Los boletines de correos electrónicos son un poderoso instrumento o todo lo contrario. Permiten crear una lista fiel de suscriptores a los que venderles productos o servicios, pero por otro lado en muchos casos también se acumulan de forma incesante e interminable, sin abrir, en viejas direcciones de correo electrónico olvidadas. Prácticamente cualquier cosa que se venda se puede prestar a protagonizar un boletín y la literatura, por supuesto, no ha sido una excepción. Sin embargo, en los últimos años hemos visto como esta herramienta aplicada a la literatura ha discurrido por cauces inusitados con plataformas como Substack.

Lanzada en 2017, Substack permite a los escritores crear sus propios boletines y configurar diferentes niveles de suscripción para que los lectores accedan a ellos, combinando contenidos gratuitos con otros de pago. La plataforma comenzó en territorios más tradicionales como la prensa pero no tardó en dar el salto al mundo editorial. El matiz diferenciador con respecto a los modelos anteriores es que la monetización del servicio en lugar de provenir de la publicidad llega de las suscripciones, algo que, según la filosofía de Substack, permite una escritura más profunda, reflexiva e imparcial.

Aunque si algo ha supuesto un empujón definitivo para consolidar Substack como un servicio serio para monetizar la difusión literaria ha sido la decisión por parte de Salman Rushdie de utilizar la plataforma para publicar su última novela, llegando el escritor a hablar incluso de la muerte del libro impreso.
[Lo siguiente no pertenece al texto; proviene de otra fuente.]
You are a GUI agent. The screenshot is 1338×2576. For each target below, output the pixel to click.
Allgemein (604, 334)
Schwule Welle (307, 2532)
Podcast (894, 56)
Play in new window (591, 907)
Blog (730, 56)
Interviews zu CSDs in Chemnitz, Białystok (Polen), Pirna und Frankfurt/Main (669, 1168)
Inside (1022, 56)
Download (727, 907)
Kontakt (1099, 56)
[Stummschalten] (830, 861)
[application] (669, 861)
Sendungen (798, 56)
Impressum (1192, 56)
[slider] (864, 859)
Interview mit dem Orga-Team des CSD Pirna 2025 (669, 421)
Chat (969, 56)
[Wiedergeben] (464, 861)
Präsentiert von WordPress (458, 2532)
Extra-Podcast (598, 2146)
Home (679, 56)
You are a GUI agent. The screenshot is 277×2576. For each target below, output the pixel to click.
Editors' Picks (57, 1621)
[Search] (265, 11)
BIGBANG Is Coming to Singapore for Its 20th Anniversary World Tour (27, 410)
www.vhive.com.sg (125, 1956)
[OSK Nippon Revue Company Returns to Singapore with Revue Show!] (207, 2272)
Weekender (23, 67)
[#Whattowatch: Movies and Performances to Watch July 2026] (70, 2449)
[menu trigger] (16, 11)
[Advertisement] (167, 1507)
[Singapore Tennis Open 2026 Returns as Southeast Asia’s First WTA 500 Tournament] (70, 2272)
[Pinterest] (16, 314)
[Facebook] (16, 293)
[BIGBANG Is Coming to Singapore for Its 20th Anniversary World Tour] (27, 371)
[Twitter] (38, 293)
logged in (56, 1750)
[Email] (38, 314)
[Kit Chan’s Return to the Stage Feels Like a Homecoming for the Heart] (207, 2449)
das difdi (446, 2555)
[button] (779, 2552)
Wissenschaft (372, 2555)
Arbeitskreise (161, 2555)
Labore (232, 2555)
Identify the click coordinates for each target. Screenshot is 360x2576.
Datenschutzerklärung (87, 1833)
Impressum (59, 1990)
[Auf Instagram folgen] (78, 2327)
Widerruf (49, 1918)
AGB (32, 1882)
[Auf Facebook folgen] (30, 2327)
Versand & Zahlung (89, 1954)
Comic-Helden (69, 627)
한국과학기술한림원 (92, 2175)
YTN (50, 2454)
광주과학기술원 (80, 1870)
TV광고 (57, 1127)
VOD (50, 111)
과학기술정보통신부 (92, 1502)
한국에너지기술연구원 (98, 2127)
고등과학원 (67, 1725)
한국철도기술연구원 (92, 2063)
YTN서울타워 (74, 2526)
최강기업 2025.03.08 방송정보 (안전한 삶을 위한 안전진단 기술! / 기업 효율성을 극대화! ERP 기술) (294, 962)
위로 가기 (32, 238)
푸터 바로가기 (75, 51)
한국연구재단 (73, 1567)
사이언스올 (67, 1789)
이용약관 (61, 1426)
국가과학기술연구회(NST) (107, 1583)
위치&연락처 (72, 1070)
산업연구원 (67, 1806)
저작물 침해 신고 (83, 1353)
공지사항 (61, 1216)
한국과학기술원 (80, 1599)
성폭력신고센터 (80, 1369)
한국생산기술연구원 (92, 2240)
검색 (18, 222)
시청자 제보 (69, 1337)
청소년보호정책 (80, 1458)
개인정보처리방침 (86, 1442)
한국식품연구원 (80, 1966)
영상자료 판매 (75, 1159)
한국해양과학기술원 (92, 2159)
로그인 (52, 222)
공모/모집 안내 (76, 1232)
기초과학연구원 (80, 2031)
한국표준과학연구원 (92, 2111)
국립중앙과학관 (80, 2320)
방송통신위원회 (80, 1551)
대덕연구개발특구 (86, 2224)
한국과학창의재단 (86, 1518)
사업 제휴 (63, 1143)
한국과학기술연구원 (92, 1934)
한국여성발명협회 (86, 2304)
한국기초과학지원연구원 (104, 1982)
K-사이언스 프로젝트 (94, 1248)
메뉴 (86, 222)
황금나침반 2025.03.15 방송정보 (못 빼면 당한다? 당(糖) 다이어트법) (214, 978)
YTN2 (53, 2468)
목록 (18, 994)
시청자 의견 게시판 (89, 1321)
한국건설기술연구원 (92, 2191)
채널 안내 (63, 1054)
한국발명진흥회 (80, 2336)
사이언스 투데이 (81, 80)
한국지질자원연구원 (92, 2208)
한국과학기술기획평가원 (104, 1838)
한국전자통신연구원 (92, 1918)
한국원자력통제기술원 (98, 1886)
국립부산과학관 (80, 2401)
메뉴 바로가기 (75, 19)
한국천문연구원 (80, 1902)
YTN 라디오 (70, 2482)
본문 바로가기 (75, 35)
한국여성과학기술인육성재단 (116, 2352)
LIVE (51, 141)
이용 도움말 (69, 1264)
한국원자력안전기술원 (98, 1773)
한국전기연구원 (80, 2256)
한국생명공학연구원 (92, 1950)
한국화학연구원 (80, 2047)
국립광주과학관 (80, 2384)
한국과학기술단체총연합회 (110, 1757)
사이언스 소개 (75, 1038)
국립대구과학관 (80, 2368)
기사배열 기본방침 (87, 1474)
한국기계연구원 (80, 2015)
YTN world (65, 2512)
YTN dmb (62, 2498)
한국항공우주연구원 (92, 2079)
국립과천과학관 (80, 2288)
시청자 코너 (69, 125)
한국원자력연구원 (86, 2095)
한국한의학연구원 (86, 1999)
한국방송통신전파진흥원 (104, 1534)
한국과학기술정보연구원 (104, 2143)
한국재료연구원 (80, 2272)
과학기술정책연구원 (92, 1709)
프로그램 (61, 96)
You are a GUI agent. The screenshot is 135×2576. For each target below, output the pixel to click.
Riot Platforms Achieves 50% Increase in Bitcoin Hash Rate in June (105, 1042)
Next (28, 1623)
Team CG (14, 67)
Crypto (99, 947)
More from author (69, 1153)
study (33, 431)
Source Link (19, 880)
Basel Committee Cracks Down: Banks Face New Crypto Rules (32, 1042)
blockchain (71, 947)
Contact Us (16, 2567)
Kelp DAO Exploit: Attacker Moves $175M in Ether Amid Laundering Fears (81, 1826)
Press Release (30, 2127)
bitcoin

Una apreciación que no deja de ser aventurada teniendo en cuenta que con toda seguridad la novela de Rushdie acabara tarde o temprano en los círculos editoriales tradicionales, como ha pasado con otros experimentos de autoedición digital de autores importantes como David Mitchell o Neil Gaiman.

Desde sus comienzos, la plataforma ha ofrecido avances a los escritores más prometedores, como medida de apoyo mientras crecían sus listas de suscriptores. Más tarde, esta práctica acabó formalizándose en Substrack Pro, donde escritores que cumplen con determinados requisidos, como es el caso de Rushdie, reciben una tarifa inicial para producir contenido a cambio de un porcentaje más alto de sus tarifas de suscripción durante su primer año de escritura. Los anticipios pagados, diferentes cantidades según el autor, no son demasiado diferentes de los que daría una editorial tradicional. Si a esto le añadimos otros servicios de la plataforma como servicios de diseño o asesoramiento legal, y que no se reclaman derechos de autor ni responsabilidades sobre el contenido producido, se puede considerar como un sustituto de la editorial tradicional.

Lejos de suponer una innovación radical dentro del ecosistema literario, servicios como Substack presentan algunas sombras que no hay que obviar. Para empezar, se podría pensar que este giro hacia un modelo de publicación más tradicional permite que un pequeño número de autores rentables permita la difusión de nuevos escritores, pero lo cierto es que más bien ha ocurrido lo contrario: las ganancias generadas por el trabajo de la mayor parte de los escritores se han usado para atraer a escritores más reconocidos. Pero mucho más importante es lo que ha puesto sobre la mesa el reciente abandono de la plataforma por parte del crítico y novelista trans Jude Doyle, que la filosofía inicial de Substack, que daba cobijo a escritores más marginados, ahora está centrándose en autores más reconocidos, sin importar su ideología, como se demostró con algunos casos en los que se utilizó la plataforma para difundir ideas anti-trans o fomentar el acoso.

Y en lugar de rectificar esas laxas políticas, los fundadores de Substack se amparan en que si el usuario no está de acuerdo con el servicio basta con darle al botón de cancelar la suscripción. Ciertamente, el enfoque de Substack puede no ser atractivo para todo el mundo, lo que explica que hayan aparecido otras alternativas, como Ghost, una plataforma sin ánimo de lucro, con un enfoque más decidido en la moderación de las ideas. De hecho, Substack no fue la primera plataforma que ofrecía este tipo de servicios: el camino fue allanado por TinyLetter, que fue fundada en 2010, pero que casi cerró hace dos años, lo que ilustra la naturaleza voluble del modelo. Lo único que parece estar claro es que el uso de los boletines por correo electrónico todavía es un experimento que todavía está en pañales y solo el tiempo dirá si será lo suficientemente sostenible como para quedarse.